If a man would travel from one place to another, he must take two passes with him: the one from the governor; the other from the eunuch or lieutenant.
The governor’s pass permits him to set out on his journey, and takes notice of the name of the traveler, and of those also of his company, the age and family of the one and the other. For everybody in China, whether a native or an Arab, or any other foreigner, is obliged to declare all he knows of himself, nor can he possibly be excused from doing so. The eunuch’s or lieutenant’s pass specifies the quantities of money or goods which the traveler and those with him take along with them. And this is done for the information of the frontier places where these two passes are examined; for whenever a traveler arrives at any of them, it is registered: That such a one, the son of such a one, of such a family, passed through this place on such a day, in such a month, in such a year, and in such company. And by this means they prevent anyone from carrying off the money or effects of other persons, or their being lost; so that if anything has been carried off unjustly, or the traveler dies on the road, they immediately know what has become of the things, and they are either restored to the claimant, or to the heirs.

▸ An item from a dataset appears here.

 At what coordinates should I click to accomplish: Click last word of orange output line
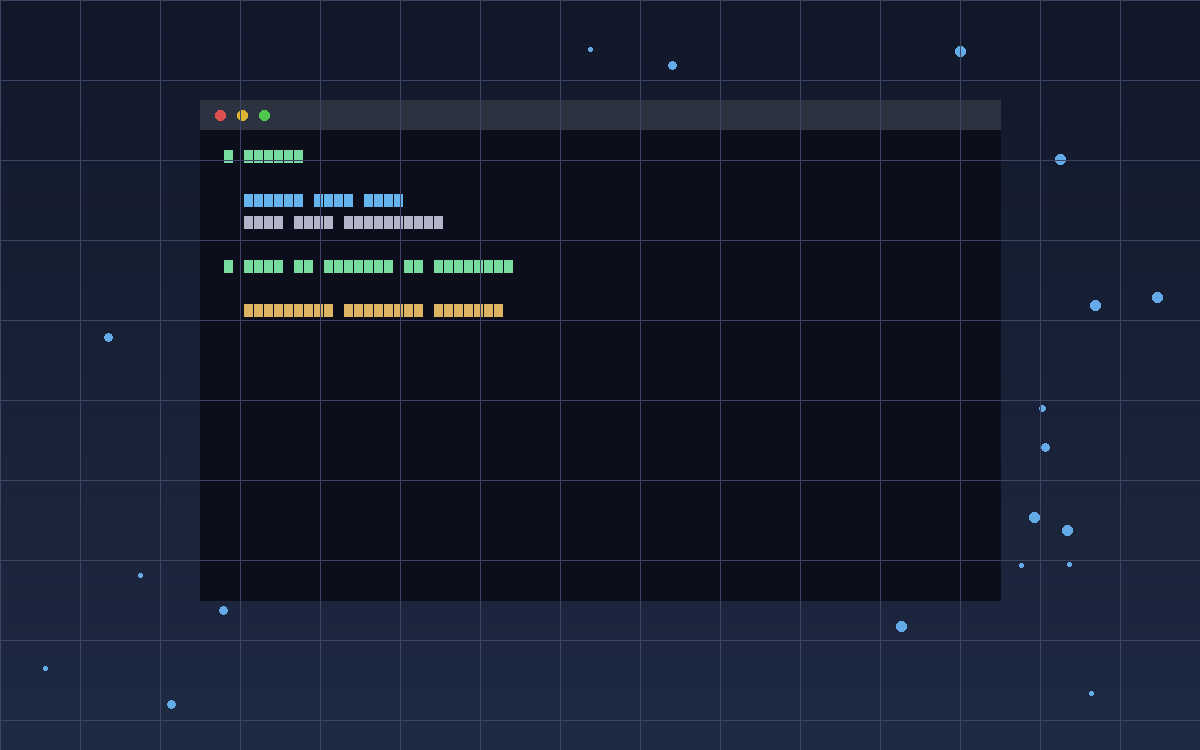[468, 310]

Sulayman al-Tajir, from Ancient Accounts of India and China. This book, first published in English in 1733, contains accounts of two Arab merchants’ trips to the aforementioned regions in the mid-ninth century; the other is attributed to Hasan ibn Yazid Abu Zayd al-Sirafi. They are the earliest known Muslim reports of trade with China. Among other observations contained in the work is: “The Chinese are dressed in silk both the winter and summer; and this kind of dress is common to the prince, the soldier, and to every other person, though of the lowest degree.”